Saved data entries
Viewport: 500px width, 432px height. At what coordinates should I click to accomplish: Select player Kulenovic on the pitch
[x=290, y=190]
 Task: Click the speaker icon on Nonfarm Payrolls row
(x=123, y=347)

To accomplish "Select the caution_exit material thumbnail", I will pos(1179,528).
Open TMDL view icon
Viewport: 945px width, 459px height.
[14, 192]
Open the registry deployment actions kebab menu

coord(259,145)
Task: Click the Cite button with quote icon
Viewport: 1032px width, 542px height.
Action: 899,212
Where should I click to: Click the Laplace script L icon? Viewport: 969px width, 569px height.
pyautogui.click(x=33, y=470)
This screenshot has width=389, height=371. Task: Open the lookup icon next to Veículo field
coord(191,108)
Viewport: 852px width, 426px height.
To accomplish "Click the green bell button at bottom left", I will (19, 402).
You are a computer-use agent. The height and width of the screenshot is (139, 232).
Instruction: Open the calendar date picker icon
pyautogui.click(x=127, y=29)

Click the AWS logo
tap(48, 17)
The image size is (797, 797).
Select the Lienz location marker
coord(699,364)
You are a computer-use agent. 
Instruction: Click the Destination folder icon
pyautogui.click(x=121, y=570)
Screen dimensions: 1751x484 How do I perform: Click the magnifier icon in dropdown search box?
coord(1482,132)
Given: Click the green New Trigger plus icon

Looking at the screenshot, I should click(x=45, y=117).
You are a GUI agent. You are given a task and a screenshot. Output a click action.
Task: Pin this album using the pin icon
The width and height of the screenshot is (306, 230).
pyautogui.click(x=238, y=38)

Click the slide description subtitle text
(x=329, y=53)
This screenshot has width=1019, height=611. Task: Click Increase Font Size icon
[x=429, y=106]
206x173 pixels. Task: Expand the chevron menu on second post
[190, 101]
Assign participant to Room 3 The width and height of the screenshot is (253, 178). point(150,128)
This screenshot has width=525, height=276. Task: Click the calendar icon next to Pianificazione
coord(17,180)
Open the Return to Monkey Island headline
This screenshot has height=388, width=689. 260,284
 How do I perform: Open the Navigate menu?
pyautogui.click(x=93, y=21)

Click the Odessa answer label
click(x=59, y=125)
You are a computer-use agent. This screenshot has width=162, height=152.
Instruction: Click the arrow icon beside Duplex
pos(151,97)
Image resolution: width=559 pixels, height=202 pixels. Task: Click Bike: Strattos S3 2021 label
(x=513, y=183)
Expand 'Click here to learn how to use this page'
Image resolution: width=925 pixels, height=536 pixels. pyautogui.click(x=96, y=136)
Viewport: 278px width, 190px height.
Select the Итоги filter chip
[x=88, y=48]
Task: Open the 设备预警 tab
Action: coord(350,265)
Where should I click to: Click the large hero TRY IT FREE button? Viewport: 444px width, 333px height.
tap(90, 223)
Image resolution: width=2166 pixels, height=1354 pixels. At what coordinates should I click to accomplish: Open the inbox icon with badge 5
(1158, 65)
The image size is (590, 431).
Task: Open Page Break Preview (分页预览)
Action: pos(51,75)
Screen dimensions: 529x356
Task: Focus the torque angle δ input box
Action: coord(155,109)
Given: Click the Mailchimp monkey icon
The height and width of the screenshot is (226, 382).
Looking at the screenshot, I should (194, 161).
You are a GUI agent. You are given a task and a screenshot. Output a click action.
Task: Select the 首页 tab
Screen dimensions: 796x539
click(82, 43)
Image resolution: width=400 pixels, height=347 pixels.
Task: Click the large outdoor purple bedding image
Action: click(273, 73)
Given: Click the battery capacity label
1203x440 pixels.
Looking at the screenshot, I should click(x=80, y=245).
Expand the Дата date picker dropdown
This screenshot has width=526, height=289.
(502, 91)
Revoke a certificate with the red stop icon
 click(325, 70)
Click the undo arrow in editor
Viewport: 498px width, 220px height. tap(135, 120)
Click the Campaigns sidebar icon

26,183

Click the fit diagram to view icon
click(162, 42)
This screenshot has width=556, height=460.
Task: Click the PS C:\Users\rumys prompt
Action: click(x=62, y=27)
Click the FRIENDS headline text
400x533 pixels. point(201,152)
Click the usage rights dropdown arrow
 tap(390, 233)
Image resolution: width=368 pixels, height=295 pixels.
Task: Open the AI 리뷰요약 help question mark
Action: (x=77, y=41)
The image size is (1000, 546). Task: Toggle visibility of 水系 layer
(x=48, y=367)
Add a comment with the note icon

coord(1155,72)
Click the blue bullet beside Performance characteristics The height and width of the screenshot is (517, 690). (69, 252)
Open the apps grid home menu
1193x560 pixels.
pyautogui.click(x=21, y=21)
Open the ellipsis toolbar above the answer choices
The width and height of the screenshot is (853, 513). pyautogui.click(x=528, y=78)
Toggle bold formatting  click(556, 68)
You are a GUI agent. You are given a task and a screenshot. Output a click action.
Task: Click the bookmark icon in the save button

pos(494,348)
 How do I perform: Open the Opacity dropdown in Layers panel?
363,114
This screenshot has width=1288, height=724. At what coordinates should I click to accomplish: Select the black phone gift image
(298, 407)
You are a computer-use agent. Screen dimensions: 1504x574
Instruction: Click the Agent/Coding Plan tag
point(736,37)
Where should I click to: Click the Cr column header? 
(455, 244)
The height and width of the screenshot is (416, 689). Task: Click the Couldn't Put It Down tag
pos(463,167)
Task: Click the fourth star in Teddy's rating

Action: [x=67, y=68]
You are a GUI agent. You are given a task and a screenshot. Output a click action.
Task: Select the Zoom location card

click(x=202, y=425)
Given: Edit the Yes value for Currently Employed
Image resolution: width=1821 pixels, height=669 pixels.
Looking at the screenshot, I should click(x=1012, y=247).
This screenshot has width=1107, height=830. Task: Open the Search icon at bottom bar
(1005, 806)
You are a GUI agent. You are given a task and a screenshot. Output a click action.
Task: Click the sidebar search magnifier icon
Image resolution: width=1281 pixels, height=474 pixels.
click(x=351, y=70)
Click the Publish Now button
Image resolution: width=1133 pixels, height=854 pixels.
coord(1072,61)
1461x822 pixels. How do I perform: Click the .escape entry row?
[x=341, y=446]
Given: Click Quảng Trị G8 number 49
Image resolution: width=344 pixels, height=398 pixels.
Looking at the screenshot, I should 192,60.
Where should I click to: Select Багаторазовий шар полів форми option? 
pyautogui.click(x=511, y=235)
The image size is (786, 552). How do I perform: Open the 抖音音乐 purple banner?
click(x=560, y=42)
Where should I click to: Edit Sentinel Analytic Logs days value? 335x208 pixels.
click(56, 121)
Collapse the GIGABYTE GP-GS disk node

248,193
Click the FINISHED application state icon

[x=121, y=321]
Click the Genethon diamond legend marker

Required work. Could you output each line above exactly as it was given?

Answer to this task.
Viewport: 500px width, 432px height. At what coordinates should I click to accomplish: Select player Kulenovic on the pitch
[x=290, y=190]
 Task: Click the speaker icon on Nonfarm Payrolls row
(x=123, y=347)

To accomplish "Select the caution_exit material thumbnail", I will pos(1179,528).
Open TMDL view icon
Viewport: 945px width, 459px height.
[14, 192]
Open the registry deployment actions kebab menu

coord(259,145)
Task: Click the Cite button with quote icon
Viewport: 1032px width, 542px height.
Action: 899,212
Where should I click to: Click the Laplace script L icon? Viewport: 969px width, 569px height.
pyautogui.click(x=33, y=470)
This screenshot has width=389, height=371. Task: Open the lookup icon next to Veículo field
coord(191,108)
Viewport: 852px width, 426px height.
To accomplish "Click the green bell button at bottom left", I will (19, 402).
You are a computer-use agent. The height and width of the screenshot is (139, 232).
Instruction: Open the calendar date picker icon
pyautogui.click(x=127, y=29)

Click the AWS logo
tap(48, 17)
The image size is (797, 797).
Select the Lienz location marker
coord(699,364)
You are a computer-use agent. 
Instruction: Click the Destination folder icon
pyautogui.click(x=121, y=570)
Screen dimensions: 1751x484 How do I perform: Click the magnifier icon in dropdown search box?
coord(1482,132)
Given: Click the green New Trigger plus icon

Looking at the screenshot, I should click(x=45, y=117).
You are a GUI agent. You are given a task and a screenshot. Output a click action.
Task: Pin this album using the pin icon
The width and height of the screenshot is (306, 230).
pyautogui.click(x=238, y=38)

Click the slide description subtitle text
(x=329, y=53)
This screenshot has width=1019, height=611. Task: Click Increase Font Size icon
[x=429, y=106]
206x173 pixels. Task: Expand the chevron menu on second post
[190, 101]
Assign participant to Room 3 The width and height of the screenshot is (253, 178). point(150,128)
This screenshot has width=525, height=276. Task: Click the calendar icon next to Pianificazione
coord(17,180)
Open the Return to Monkey Island headline
This screenshot has height=388, width=689. 260,284
 How do I perform: Open the Navigate menu?
pyautogui.click(x=93, y=21)

Click the Odessa answer label
click(x=59, y=125)
You are a computer-use agent. This screenshot has width=162, height=152.
Instruction: Click the arrow icon beside Duplex
pos(151,97)
Image resolution: width=559 pixels, height=202 pixels. Task: Click Bike: Strattos S3 2021 label
(x=513, y=183)
Expand 'Click here to learn how to use this page'
Image resolution: width=925 pixels, height=536 pixels. pyautogui.click(x=96, y=136)
Viewport: 278px width, 190px height.
Select the Итоги filter chip
[x=88, y=48]
Task: Open the 设备预警 tab
Action: coord(350,265)
Where should I click to: Click the large hero TRY IT FREE button? Viewport: 444px width, 333px height.
tap(90, 223)
Image resolution: width=2166 pixels, height=1354 pixels. At what coordinates should I click to accomplish: Open the inbox icon with badge 5
(1158, 65)
The image size is (590, 431).
Task: Open Page Break Preview (分页预览)
Action: pos(51,75)
Screen dimensions: 529x356
Task: Focus the torque angle δ input box
Action: coord(155,109)
Given: Click the Mailchimp monkey icon
The height and width of the screenshot is (226, 382).
Looking at the screenshot, I should (194, 161).
You are a GUI agent. You are given a task and a screenshot. Output a click action.
Task: Select the 首页 tab
Screen dimensions: 796x539
click(82, 43)
Image resolution: width=400 pixels, height=347 pixels.
Task: Click the large outdoor purple bedding image
Action: click(273, 73)
Given: Click the battery capacity label
1203x440 pixels.
Looking at the screenshot, I should click(x=80, y=245).
Expand the Дата date picker dropdown
This screenshot has width=526, height=289.
(502, 91)
Revoke a certificate with the red stop icon
 click(325, 70)
Click the undo arrow in editor
Viewport: 498px width, 220px height. tap(135, 120)
Click the Campaigns sidebar icon

26,183

Click the fit diagram to view icon
click(162, 42)
This screenshot has width=556, height=460.
Task: Click the PS C:\Users\rumys prompt
Action: click(x=62, y=27)
Click the FRIENDS headline text
400x533 pixels. point(201,152)
Click the usage rights dropdown arrow
 tap(390, 233)
Image resolution: width=368 pixels, height=295 pixels.
Task: Open the AI 리뷰요약 help question mark
Action: (x=77, y=41)
The image size is (1000, 546). Task: Toggle visibility of 水系 layer
(x=48, y=367)
Add a comment with the note icon

coord(1155,72)
Click the blue bullet beside Performance characteristics The height and width of the screenshot is (517, 690). (69, 252)
Open the apps grid home menu
1193x560 pixels.
pyautogui.click(x=21, y=21)
Open the ellipsis toolbar above the answer choices
The width and height of the screenshot is (853, 513). pyautogui.click(x=528, y=78)
Toggle bold formatting  click(556, 68)
You are a GUI agent. You are given a task and a screenshot. Output a click action.
Task: Click the bookmark icon in the save button

pos(494,348)
 How do I perform: Open the Opacity dropdown in Layers panel?
363,114
This screenshot has width=1288, height=724. At what coordinates should I click to accomplish: Select the black phone gift image
(298, 407)
You are a computer-use agent. Screen dimensions: 1504x574
Instruction: Click the Agent/Coding Plan tag
point(736,37)
Where should I click to: Click the Cr column header? 
(455, 244)
The height and width of the screenshot is (416, 689). Task: Click the Couldn't Put It Down tag
pos(463,167)
Task: Click the fourth star in Teddy's rating

Action: [x=67, y=68]
You are a GUI agent. You are given a task and a screenshot. Output a click action.
Task: Select the Zoom location card

click(x=202, y=425)
Given: Edit the Yes value for Currently Employed
Image resolution: width=1821 pixels, height=669 pixels.
Looking at the screenshot, I should click(x=1012, y=247).
This screenshot has width=1107, height=830. Task: Open the Search icon at bottom bar
(1005, 806)
You are a GUI agent. You are given a task and a screenshot. Output a click action.
Task: Click the sidebar search magnifier icon
Image resolution: width=1281 pixels, height=474 pixels.
click(x=351, y=70)
Click the Publish Now button
Image resolution: width=1133 pixels, height=854 pixels.
coord(1072,61)
1461x822 pixels. How do I perform: Click the .escape entry row?
[x=341, y=446]
Given: Click Quảng Trị G8 number 49
Image resolution: width=344 pixels, height=398 pixels.
Looking at the screenshot, I should 192,60.
Where should I click to: Select Багаторазовий шар полів форми option? 
pyautogui.click(x=511, y=235)
The image size is (786, 552). How do I perform: Open the 抖音音乐 purple banner?
click(x=560, y=42)
Where should I click to: Edit Sentinel Analytic Logs days value? 335x208 pixels.
click(56, 121)
Collapse the GIGABYTE GP-GS disk node

248,193
Click the FINISHED application state icon

[x=121, y=321]
Click the Genethon diamond legend marker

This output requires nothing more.